Sunday, March 22, 2009

An Epiphany

I have been a Christian since I was 4 years old. I have grown up in the church and have enjoyed a close walk with God for most of my life. However, there is a fundamental truth to the Christian faith that I have always struggled with, and that is the issue of our sin being separated from us "as far as the east is from the west". I have been taught that at length all my life through various things, and I knew it in my head, but I didn't own it for myself. As a result, even though I knew my sins were forgiven, I have been living life weighed down with guilt and self-condemnation. I would read verses like Ephesians 1:3,4 - "Blessed is the God and Father of our Lord Jesus Christ, who has blessed us with every spiritual blessing in the heavenly places in Christ, just as He chose us in Him before the foundation of the world, that we would be holy and blameless before Him." (emphasis mine) and I would think, well that will be nice one day, but I am not holy or blameless right now. When I sinned, my head knew I was forgiven as soon as I confessed and repented, but I still felt like I had to work my way back into fellowship with God, that there was a series of hoops I had to jump through in order to "make it up" to God for screwing up. As a result, I was always angry with myself, and I could not fully grasp my identity as a child of God and what He has called me to do. I thought I was too messed up to by fully used of God.

However, tonight, at our Sunday night prayer time and Communion, God revealed the truth to me. I finally got it, that my sin was not just "washed away", but that the blood of Jesus Christ obliterated my sin. It does not exist anymore! The moment I confess my sin, Jesus is "faithful and just to forgive us our sins and to cleanse us from all unrighteousness".(I John 1:9) At that instant, I am holy and blameless before Him (Eph.1:4). That lie I told in 2nd grade - washed away; losing my temper with my kids this morning (yes, before church of course) - gone; getting impatient with the slow-poke on the road - doesn't exist anymore. Hallelujah!

That guilt was a lie of the enemy to hold me back from living a victorious Christian life, and to keep me from fully realizing the call God has on my life. I can now declare that "Therefore there is now (not "someday", not "maybe", but "now") NO condemation to those who are in Christ Jesus." (Rom.8:1 - emphasis mine). It doesn't mean I will never sin again, it means I no longer have to bear the guilt or condemnation of that sin because Jesus Christ bore my sins on His body on the cross. He paid the penalty, and when He arose from the grave, He took the victory over my sin, and because I believe in Him, that victory over sin - and its guilt and condemnation - is now mine! Praise the Lord!! Hallelujah!!! Glory to God!!!!!

4 comments:

Rachel said...

That's awesome, Jennifer! Great thoughts!

~Amanda~ said...

Thanks for this post!

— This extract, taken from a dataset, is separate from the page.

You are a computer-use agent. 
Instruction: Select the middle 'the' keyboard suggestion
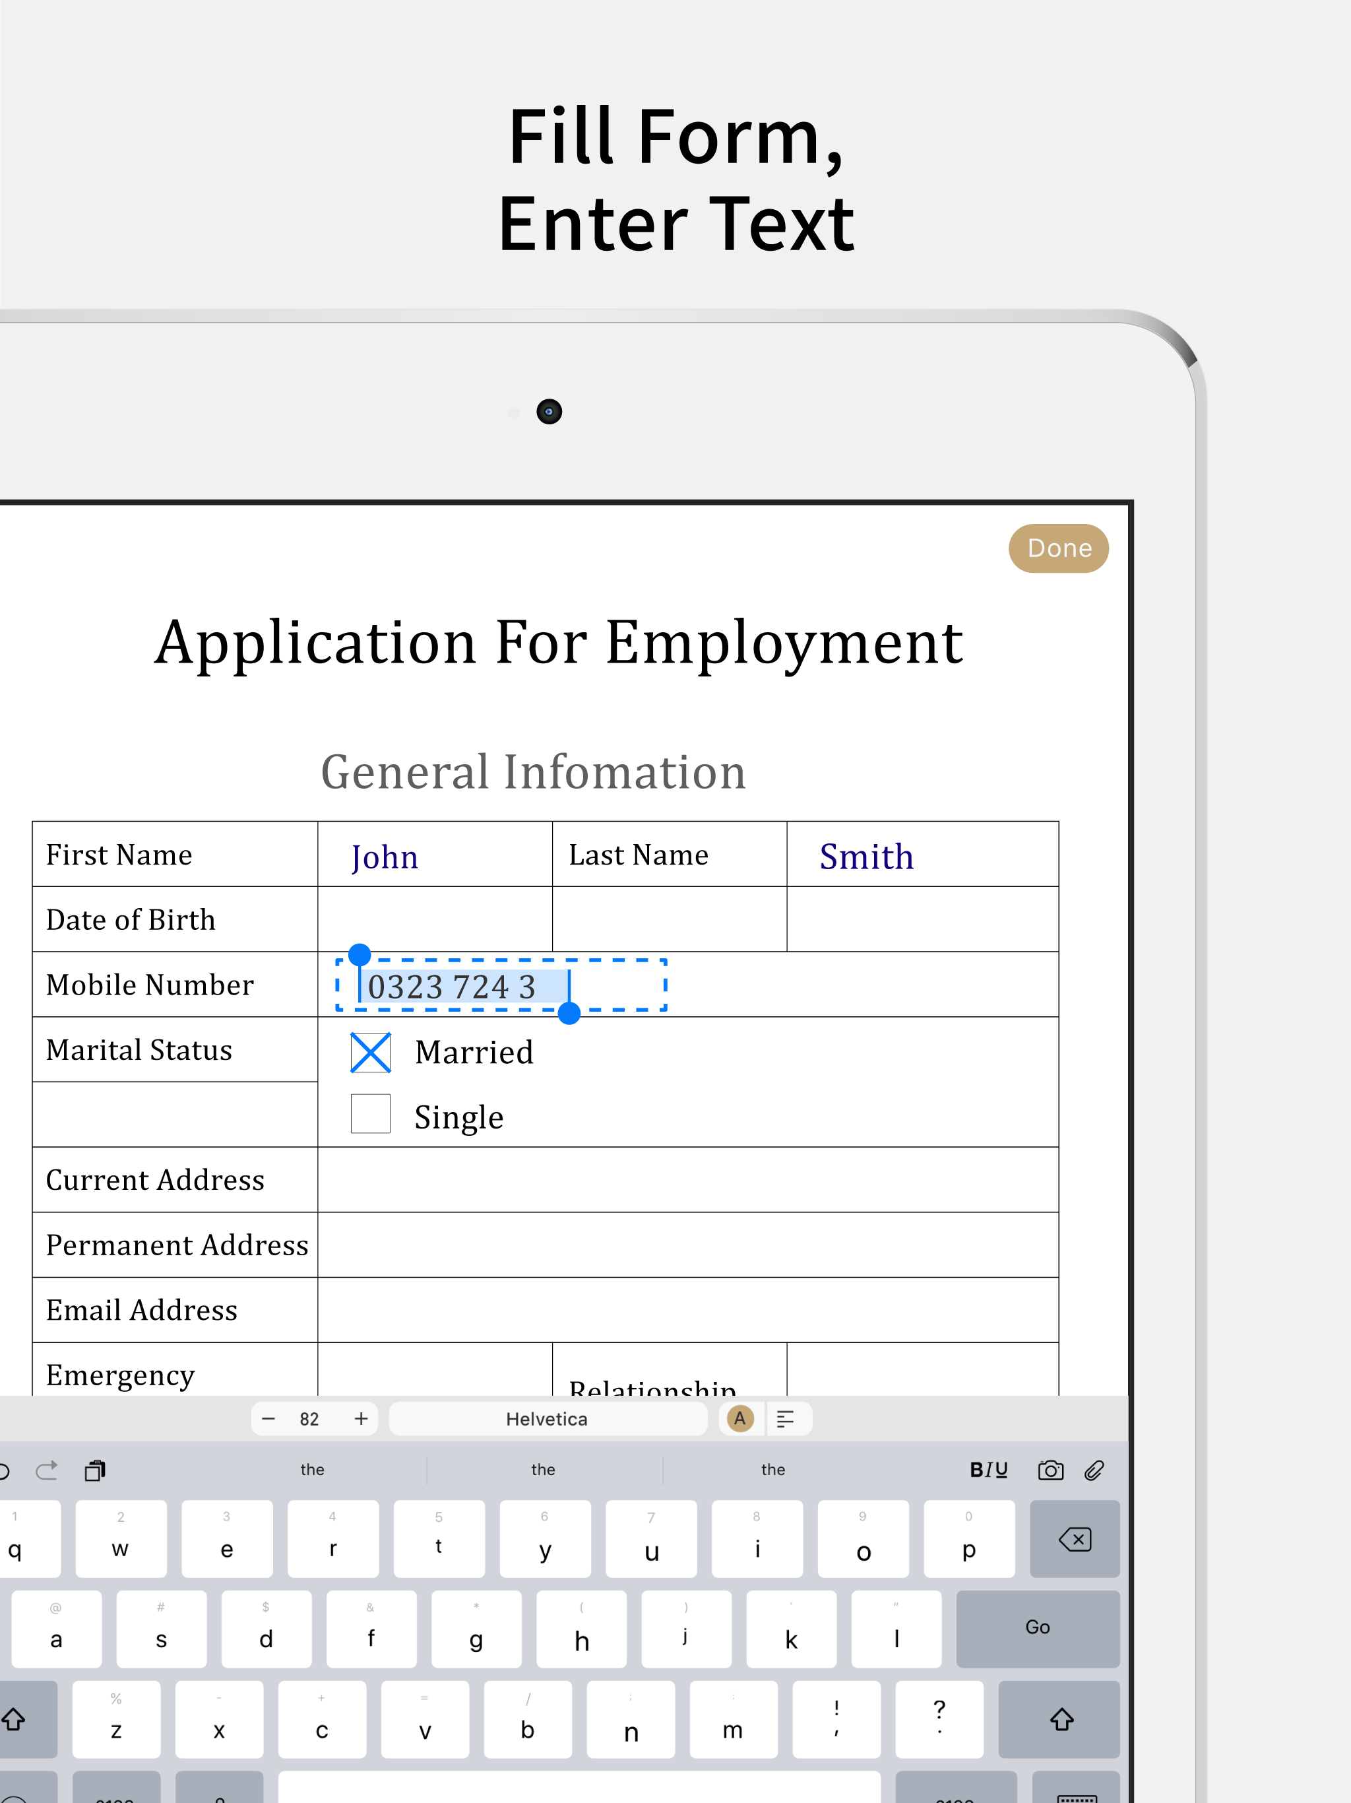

I need reminders of this often because I too struggle with thinking that I'm not worthy because of my sins even though in my head I KNOW that I am forgiven. It's the work of the evil one that wants us to stay connected to those sins that are washed away. He doesn't forget and doesn't want us to either. Thanks again!!

Jennifer said...

You're welcome, Amanda! I'm glad this blessed you. What I experienced last night was really a paradigm shift. It's amazing! I believe the lie of guilt and condemnation is completely dead to me from now on. Hallelujah!

Thanks for commenting!

Anonymous said...

Jennifer that was awesome to read and something I definitely needed to hear!